▼

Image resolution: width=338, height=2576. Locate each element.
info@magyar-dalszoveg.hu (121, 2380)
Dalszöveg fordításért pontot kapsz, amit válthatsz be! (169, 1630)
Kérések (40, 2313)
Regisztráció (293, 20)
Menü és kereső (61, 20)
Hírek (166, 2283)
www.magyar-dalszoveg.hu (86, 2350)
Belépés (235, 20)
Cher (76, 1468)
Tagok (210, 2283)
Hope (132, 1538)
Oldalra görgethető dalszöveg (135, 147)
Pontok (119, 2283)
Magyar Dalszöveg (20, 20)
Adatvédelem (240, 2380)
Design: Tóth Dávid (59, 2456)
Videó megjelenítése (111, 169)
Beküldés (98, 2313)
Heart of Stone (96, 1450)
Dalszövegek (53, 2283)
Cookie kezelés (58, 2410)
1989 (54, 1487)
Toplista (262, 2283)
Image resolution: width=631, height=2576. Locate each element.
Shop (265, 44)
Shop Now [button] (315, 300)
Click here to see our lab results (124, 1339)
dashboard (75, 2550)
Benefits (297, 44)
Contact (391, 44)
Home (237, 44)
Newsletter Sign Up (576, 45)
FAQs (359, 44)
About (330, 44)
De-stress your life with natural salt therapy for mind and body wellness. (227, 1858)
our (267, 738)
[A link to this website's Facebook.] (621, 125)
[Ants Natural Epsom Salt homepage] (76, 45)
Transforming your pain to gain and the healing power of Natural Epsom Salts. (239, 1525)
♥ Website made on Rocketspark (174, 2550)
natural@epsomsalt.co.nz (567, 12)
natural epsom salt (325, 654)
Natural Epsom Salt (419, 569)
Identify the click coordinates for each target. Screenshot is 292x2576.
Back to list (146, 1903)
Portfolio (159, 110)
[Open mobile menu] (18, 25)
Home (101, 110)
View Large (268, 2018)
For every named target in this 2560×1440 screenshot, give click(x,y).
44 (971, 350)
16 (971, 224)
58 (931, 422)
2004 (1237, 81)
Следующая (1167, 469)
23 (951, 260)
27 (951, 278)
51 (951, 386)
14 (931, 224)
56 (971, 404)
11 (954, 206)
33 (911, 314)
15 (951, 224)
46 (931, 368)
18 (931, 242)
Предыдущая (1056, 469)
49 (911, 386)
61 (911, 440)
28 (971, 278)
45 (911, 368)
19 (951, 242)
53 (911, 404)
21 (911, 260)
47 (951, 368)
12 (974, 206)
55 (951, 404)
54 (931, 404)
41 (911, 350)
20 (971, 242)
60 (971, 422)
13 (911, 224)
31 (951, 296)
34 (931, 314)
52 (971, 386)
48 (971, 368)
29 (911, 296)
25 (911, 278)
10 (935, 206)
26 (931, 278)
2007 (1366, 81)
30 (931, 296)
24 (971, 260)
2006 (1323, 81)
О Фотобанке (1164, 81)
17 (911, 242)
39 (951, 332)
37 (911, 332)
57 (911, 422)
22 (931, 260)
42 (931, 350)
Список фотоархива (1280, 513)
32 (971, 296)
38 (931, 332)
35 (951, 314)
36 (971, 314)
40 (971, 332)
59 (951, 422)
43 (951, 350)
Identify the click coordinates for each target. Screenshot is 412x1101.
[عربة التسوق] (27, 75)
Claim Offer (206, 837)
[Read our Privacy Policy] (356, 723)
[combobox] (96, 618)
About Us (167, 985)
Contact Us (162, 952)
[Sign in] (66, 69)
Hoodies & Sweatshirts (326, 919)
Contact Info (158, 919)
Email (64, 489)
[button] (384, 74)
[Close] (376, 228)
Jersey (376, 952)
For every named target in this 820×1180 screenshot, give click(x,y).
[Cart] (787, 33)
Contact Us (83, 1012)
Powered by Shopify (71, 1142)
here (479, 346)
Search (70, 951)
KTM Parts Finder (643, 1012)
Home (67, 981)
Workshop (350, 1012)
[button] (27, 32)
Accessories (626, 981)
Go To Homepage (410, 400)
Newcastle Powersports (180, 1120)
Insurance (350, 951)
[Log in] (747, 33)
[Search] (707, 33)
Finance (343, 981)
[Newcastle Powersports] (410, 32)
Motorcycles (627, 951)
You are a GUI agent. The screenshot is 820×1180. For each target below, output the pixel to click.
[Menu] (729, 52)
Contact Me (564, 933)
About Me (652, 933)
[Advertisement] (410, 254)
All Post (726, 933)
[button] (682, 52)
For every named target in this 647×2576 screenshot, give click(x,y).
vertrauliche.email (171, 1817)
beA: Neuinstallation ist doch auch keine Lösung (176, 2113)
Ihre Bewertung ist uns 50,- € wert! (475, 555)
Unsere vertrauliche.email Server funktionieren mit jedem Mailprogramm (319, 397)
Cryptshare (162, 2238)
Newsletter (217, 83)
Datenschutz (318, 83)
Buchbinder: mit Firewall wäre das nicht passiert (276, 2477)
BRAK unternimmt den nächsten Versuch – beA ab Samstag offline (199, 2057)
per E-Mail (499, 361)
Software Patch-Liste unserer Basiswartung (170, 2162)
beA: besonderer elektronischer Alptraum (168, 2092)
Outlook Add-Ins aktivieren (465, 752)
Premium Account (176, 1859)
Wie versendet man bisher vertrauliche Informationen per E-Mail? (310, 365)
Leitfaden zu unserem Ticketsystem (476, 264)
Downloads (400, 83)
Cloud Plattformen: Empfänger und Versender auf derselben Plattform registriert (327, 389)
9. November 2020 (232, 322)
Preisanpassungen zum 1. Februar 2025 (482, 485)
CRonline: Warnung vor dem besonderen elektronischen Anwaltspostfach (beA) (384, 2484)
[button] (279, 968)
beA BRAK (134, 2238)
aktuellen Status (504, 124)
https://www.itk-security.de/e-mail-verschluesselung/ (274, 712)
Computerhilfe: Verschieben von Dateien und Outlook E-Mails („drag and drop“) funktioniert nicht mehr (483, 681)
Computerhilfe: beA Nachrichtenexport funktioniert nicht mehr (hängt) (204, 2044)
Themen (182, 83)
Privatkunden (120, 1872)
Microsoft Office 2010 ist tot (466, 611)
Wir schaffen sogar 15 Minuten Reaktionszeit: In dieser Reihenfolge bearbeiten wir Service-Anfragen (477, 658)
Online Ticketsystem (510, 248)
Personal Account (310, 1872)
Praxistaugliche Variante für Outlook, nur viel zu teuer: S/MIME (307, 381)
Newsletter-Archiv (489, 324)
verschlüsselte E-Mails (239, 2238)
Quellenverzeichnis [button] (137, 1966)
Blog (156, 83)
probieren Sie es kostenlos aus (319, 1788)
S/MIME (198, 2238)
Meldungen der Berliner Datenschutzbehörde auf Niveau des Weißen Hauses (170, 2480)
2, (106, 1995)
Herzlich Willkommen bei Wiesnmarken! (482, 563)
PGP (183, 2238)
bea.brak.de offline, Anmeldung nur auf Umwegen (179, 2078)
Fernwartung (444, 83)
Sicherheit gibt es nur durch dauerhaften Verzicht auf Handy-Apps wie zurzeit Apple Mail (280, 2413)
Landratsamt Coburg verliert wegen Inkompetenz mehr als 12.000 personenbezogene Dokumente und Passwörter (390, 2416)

▲

• YOUR OBJECTIVE: Would you copy every line of the material exactly?

• SOLUTION:
Image resolution: width=338, height=2576. Locate each element.
info@magyar-dalszoveg.hu (121, 2380)
Dalszöveg fordításért pontot kapsz, amit válthatsz be! (169, 1630)
Kérések (40, 2313)
Regisztráció (293, 20)
Menü és kereső (61, 20)
Hírek (166, 2283)
www.magyar-dalszoveg.hu (86, 2350)
Belépés (235, 20)
Cher (76, 1468)
Tagok (210, 2283)
Hope (132, 1538)
Oldalra görgethető dalszöveg (135, 147)
Pontok (119, 2283)
Magyar Dalszöveg (20, 20)
Adatvédelem (240, 2380)
Design: Tóth Dávid (59, 2456)
Videó megjelenítése (111, 169)
Beküldés (98, 2313)
Heart of Stone (96, 1450)
Dalszövegek (53, 2283)
Cookie kezelés (58, 2410)
1989 (54, 1487)
Toplista (262, 2283)
Image resolution: width=631, height=2576. Locate each element.
Shop (265, 44)
Shop Now [button] (315, 300)
Click here to see our lab results (124, 1339)
dashboard (75, 2550)
Benefits (297, 44)
Contact (391, 44)
Home (237, 44)
Newsletter Sign Up (576, 45)
FAQs (359, 44)
About (330, 44)
De-stress your life with natural salt therapy for mind and body wellness. (227, 1858)
our (267, 738)
[A link to this website's Facebook.] (621, 125)
[Ants Natural Epsom Salt homepage] (76, 45)
Transforming your pain to gain and the healing power of Natural Epsom Salts. (239, 1525)
♥ Website made on Rocketspark (174, 2550)
natural@epsomsalt.co.nz (567, 12)
natural epsom salt (325, 654)
Natural Epsom Salt (419, 569)
Identify the click coordinates for each target. Screenshot is 292x2576.
Back to list (146, 1903)
Portfolio (159, 110)
[Open mobile menu] (18, 25)
Home (101, 110)
View Large (268, 2018)
For every named target in this 2560×1440 screenshot, give click(x,y).
44 (971, 350)
16 (971, 224)
58 (931, 422)
2004 (1237, 81)
Следующая (1167, 469)
23 (951, 260)
27 (951, 278)
51 (951, 386)
14 (931, 224)
56 (971, 404)
11 (954, 206)
33 (911, 314)
15 (951, 224)
46 (931, 368)
18 (931, 242)
Предыдущая (1056, 469)
49 (911, 386)
61 (911, 440)
28 (971, 278)
45 (911, 368)
19 (951, 242)
53 (911, 404)
21 (911, 260)
47 (951, 368)
12 (974, 206)
55 (951, 404)
54 (931, 404)
41 (911, 350)
20 (971, 242)
60 (971, 422)
13 (911, 224)
31 (951, 296)
34 (931, 314)
52 (971, 386)
48 (971, 368)
29 (911, 296)
25 (911, 278)
10 (935, 206)
26 (931, 278)
2007 (1366, 81)
30 (931, 296)
24 (971, 260)
2006 (1323, 81)
О Фотобанке (1164, 81)
17 (911, 242)
39 (951, 332)
37 (911, 332)
57 (911, 422)
22 (931, 260)
42 (931, 350)
Список фотоархива (1280, 513)
32 (971, 296)
38 (931, 332)
35 (951, 314)
36 (971, 314)
40 (971, 332)
59 (951, 422)
43 (951, 350)
Identify the click coordinates for each target. Screenshot is 412x1101.
[عربة التسوق] (27, 75)
Claim Offer (206, 837)
[Read our Privacy Policy] (356, 723)
[combobox] (96, 618)
About Us (167, 985)
Contact Us (162, 952)
[Sign in] (66, 69)
Hoodies & Sweatshirts (326, 919)
Contact Info (158, 919)
Email (64, 489)
[button] (384, 74)
[Close] (376, 228)
Jersey (376, 952)
For every named target in this 820×1180 screenshot, give click(x,y).
[Cart] (787, 33)
Contact Us (83, 1012)
Powered by Shopify (71, 1142)
here (479, 346)
Search (70, 951)
KTM Parts Finder (643, 1012)
Home (67, 981)
Workshop (350, 1012)
[button] (27, 32)
Accessories (626, 981)
Go To Homepage (410, 400)
Newcastle Powersports (180, 1120)
Insurance (350, 951)
[Log in] (747, 33)
[Search] (707, 33)
Finance (343, 981)
[Newcastle Powersports] (410, 32)
Motorcycles (627, 951)
You are a GUI agent. The screenshot is 820×1180. For each target below, output the pixel to click.
[Menu] (729, 52)
Contact Me (564, 933)
About Me (652, 933)
[Advertisement] (410, 254)
All Post (726, 933)
[button] (682, 52)
For every named target in this 647×2576 screenshot, give click(x,y).
vertrauliche.email (171, 1817)
beA: Neuinstallation ist doch auch keine Lösung (176, 2113)
Ihre Bewertung ist uns 50,- € wert! (475, 555)
Unsere vertrauliche.email Server funktionieren mit jedem Mailprogramm (319, 397)
Cryptshare (162, 2238)
Newsletter (217, 83)
Datenschutz (318, 83)
Buchbinder: mit Firewall wäre das nicht passiert (276, 2477)
BRAK unternimmt den nächsten Versuch – beA ab Samstag offline (199, 2057)
per E-Mail (499, 361)
Software Patch-Liste unserer Basiswartung (170, 2162)
beA: besonderer elektronischer Alptraum (168, 2092)
Outlook Add-Ins aktivieren (465, 752)
Premium Account (176, 1859)
Wie versendet man bisher vertrauliche Informationen per E-Mail? (310, 365)
Leitfaden zu unserem Ticketsystem (476, 264)
Downloads (400, 83)
Cloud Plattformen: Empfänger und Versender auf derselben Plattform registriert (327, 389)
9. November 2020 (232, 322)
Preisanpassungen zum 1. Februar 2025 (482, 485)
CRonline: Warnung vor dem besonderen elektronischen Anwaltspostfach (beA) (384, 2484)
[button] (279, 968)
beA BRAK (134, 2238)
aktuellen Status (504, 124)
https://www.itk-security.de/e-mail-verschluesselung/ (274, 712)
Computerhilfe: Verschieben von Dateien und Outlook E-Mails („drag and drop“) funktioniert nicht mehr (483, 681)
Computerhilfe: beA Nachrichtenexport funktioniert nicht mehr (hängt) (204, 2044)
Themen (182, 83)
Privatkunden (120, 1872)
Microsoft Office 2010 ist tot (466, 611)
Wir schaffen sogar 15 Minuten Reaktionszeit: In dieser Reihenfolge bearbeiten wir Service-Anfragen (477, 658)
Online Ticketsystem (510, 248)
Personal Account (310, 1872)
Praxistaugliche Variante für Outlook, nur viel zu teuer: S/MIME (307, 381)
Newsletter-Archiv (489, 324)
verschlüsselte E-Mails (239, 2238)
Quellenverzeichnis [button] (137, 1966)
Blog (156, 83)
probieren Sie es kostenlos aus (319, 1788)
S/MIME (198, 2238)
Meldungen der Berliner Datenschutzbehörde auf Niveau des Weißen Hauses (170, 2480)
2, (106, 1995)
Herzlich Willkommen bei Wiesnmarken! (482, 563)
PGP (183, 2238)
bea.brak.de offline, Anmeldung nur auf Umwegen (179, 2078)
Fernwartung (444, 83)
Sicherheit gibt es nur durch dauerhaften Verzicht auf Handy-Apps wie zurzeit Apple Mail (280, 2413)
Landratsamt Coburg verliert wegen Inkompetenz mehr als 12.000 personenbezogene Dokumente und Passwörter (390, 2416)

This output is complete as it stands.